### Page extract
= = = = =
Letters of life from slow death row

Tiyo-Attallah-Salah-El-jazz-saxophone, Letters of life from slow death row, Abolition Now!
Inside prison, Tiyo Attallah Salah-El was a jazz musician, writing music and organizing in-prison shows in addition to his work helping fellow prisoners access quality education.

A review of ‘Pen Pal: Prison Letters from a Free Spirit on Slow Death Row’ by Tiyo Attallah Salah-El

by David Gilbert

This inspiring book consists of a selection of 92 of the 568 letters prisoner Tiyo Attallah Salah-El sent out to Paul Alan Smith over the course of 14 years – just one of Tiyo’s richly engaging correspondences. From this book, one can learn a lot about the realities of prison and see a stellar example of a wonderfully productive life despite all kinds of obstacles and feel the passion for social justice.

Tiyo was incarcerated in 1975 in Pennsylvania, where 60 percent of prisoners are Black or Latinx. “Pen Pal” is not about his case. We only learn in passing that it involved drugs, guns and murder and that he is ashamed of the person he was.

Tiyo was sent to SCI Dallas, a prison built to house 950 but holds 2,480. He was placed on “slow death row,” the unit for 453 lifers, with little or no chance at all for parole. Pennsylvania holds 5,370 such people. Tiyo remained there until he died in 2018 at the age of 85. 

On slow death row, Tiyo formed deep friendships with Phil and Delbert Africa of the revolutionary Black liberation and environmental MOVE organization. Mike Africa Jr., the son of two other MOVE activists who each did four decades in prison, wrote the touching preface to this book.

Tiyo-Attallah-Salah-El, Letters of life from slow death row, Abolition Now!
Tiyo Attallah Salah-El was an activist, scholar and humanitarian, working hard from behind bars to expose the ugly realities of life in prison. Through his correspondence with historian and activist Howard Zinn, Tiyo met the Hollywood agent Paul Alan Smith, with whom he began a 14-year correspondence memorialized in “Pen Pal.”
= = = = =
### Data
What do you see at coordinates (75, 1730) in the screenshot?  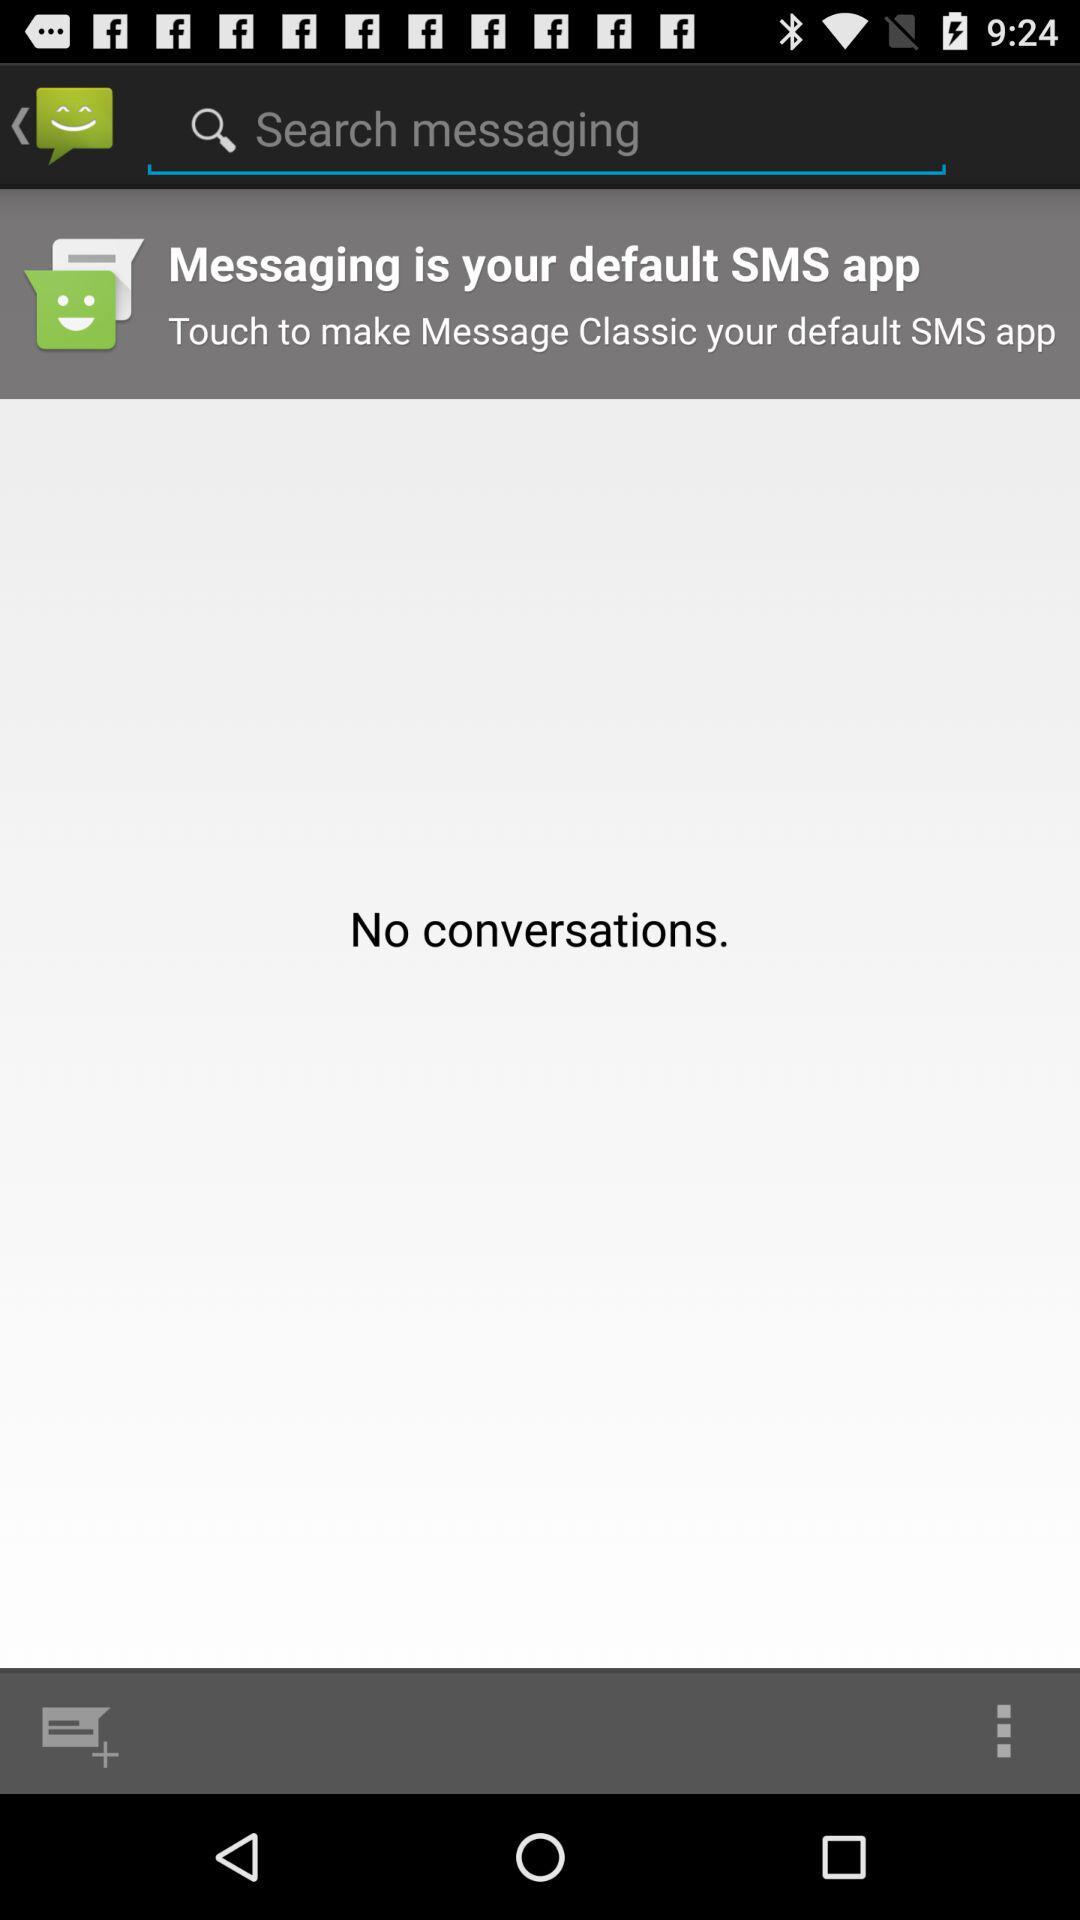 I see `icon at the bottom left corner` at bounding box center [75, 1730].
= = = = =
### What you need to do
According to the review of "Pen Pal," how many of Tiyo Attallah Salah-El's letters to Paul Alan Smith does the book include, out of how many he sent? The lines play no part here.

### Answer in full
The book includes 92 of the 568 letters he sent.